Consumers in Asia have been contending with the rising cost of rice. Americans used to eating rice are facing the same problem, but in between far-off rice fields and the home table, there're local store owners who make the final rice sales.

At the Thailand Food store in Chicago, shelves are packed with gold buddhas, noodles, mango candy, and hot-sauces.
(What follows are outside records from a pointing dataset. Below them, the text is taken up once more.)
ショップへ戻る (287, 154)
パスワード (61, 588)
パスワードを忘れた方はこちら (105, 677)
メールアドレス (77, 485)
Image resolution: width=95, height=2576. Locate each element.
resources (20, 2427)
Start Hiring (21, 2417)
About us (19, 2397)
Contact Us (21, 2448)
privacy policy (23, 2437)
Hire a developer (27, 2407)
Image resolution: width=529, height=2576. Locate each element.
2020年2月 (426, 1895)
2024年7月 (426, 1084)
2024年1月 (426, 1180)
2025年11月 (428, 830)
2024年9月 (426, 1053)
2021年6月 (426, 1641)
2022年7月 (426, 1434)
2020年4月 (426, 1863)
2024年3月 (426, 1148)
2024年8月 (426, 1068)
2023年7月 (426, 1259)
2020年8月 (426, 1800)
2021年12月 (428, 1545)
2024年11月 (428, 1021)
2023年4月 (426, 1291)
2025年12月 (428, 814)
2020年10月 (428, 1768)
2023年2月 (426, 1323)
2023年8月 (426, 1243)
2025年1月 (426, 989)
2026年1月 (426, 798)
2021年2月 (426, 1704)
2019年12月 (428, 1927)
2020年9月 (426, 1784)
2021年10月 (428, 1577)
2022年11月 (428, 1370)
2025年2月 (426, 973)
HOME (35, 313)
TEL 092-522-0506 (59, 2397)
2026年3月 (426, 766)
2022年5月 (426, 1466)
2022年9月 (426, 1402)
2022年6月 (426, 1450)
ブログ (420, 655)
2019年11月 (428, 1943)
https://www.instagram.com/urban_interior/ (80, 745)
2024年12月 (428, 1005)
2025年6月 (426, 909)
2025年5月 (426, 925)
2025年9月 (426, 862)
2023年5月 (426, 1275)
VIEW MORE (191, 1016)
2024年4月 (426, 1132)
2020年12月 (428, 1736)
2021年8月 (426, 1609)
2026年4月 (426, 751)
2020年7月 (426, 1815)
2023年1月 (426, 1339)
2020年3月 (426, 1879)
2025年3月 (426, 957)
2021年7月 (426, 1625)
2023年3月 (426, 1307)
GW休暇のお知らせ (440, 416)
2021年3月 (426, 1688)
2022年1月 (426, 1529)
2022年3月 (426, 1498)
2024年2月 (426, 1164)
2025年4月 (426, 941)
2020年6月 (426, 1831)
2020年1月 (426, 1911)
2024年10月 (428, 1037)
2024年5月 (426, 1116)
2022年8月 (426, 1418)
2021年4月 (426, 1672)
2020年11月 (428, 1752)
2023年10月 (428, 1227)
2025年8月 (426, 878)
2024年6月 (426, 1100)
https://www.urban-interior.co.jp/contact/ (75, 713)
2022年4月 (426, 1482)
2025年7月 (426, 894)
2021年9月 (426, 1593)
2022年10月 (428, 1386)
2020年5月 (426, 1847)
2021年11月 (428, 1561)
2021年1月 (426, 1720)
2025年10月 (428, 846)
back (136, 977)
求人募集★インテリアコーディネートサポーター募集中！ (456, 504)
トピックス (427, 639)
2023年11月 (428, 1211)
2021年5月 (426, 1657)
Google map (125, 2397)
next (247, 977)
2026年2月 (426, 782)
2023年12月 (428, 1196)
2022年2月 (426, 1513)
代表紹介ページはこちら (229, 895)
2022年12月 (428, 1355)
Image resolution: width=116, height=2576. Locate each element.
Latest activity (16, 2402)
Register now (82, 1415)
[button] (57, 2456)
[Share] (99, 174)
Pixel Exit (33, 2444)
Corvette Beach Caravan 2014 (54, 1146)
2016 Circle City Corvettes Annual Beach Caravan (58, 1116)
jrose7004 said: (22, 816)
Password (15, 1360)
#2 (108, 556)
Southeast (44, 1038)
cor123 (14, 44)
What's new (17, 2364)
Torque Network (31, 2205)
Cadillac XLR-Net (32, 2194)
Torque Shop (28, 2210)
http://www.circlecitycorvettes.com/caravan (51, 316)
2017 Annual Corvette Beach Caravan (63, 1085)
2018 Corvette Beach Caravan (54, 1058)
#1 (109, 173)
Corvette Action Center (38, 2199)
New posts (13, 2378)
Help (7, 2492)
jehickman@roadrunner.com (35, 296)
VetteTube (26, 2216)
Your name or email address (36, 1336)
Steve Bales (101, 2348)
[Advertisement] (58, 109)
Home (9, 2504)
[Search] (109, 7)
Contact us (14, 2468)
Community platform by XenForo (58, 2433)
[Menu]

Right near the door, a worker stacks bags of rice.

I ask manager Ben Ja how much they cost.

JA: A fifty pound sack is now $44.95.

ALLEE: What was it maybe a year ago?

JA: A year ago, it was 24.95.

But Ja says even with the increase, she's not making any more money.

She says when customers gripe about the price spike, she refers them to overseas newspapers and Web sites.

They explain rice is expensive because of droughts, rising demand, and tightening export policies.


At the Uni-Mart Filipino grocery, there's plenty of rice to be had, but it's getting pricier, too.

Manager Jamie Tan says that makes it hard to dodge customer complaints.

TAN: They say they're going to eat bread more than rice.

ALLEE: Do you believe them?

TAN: In the short run they will do it. But in the long run, you know, rice is a staple for us, they will come back and buy it also.

Tan says customers should keep in mind that at most Asian stores grocers and customers are in the same boat.

After all, the store owners usually eat rice at home, too.

I'm Shawn Allee, Chicago Public Radio.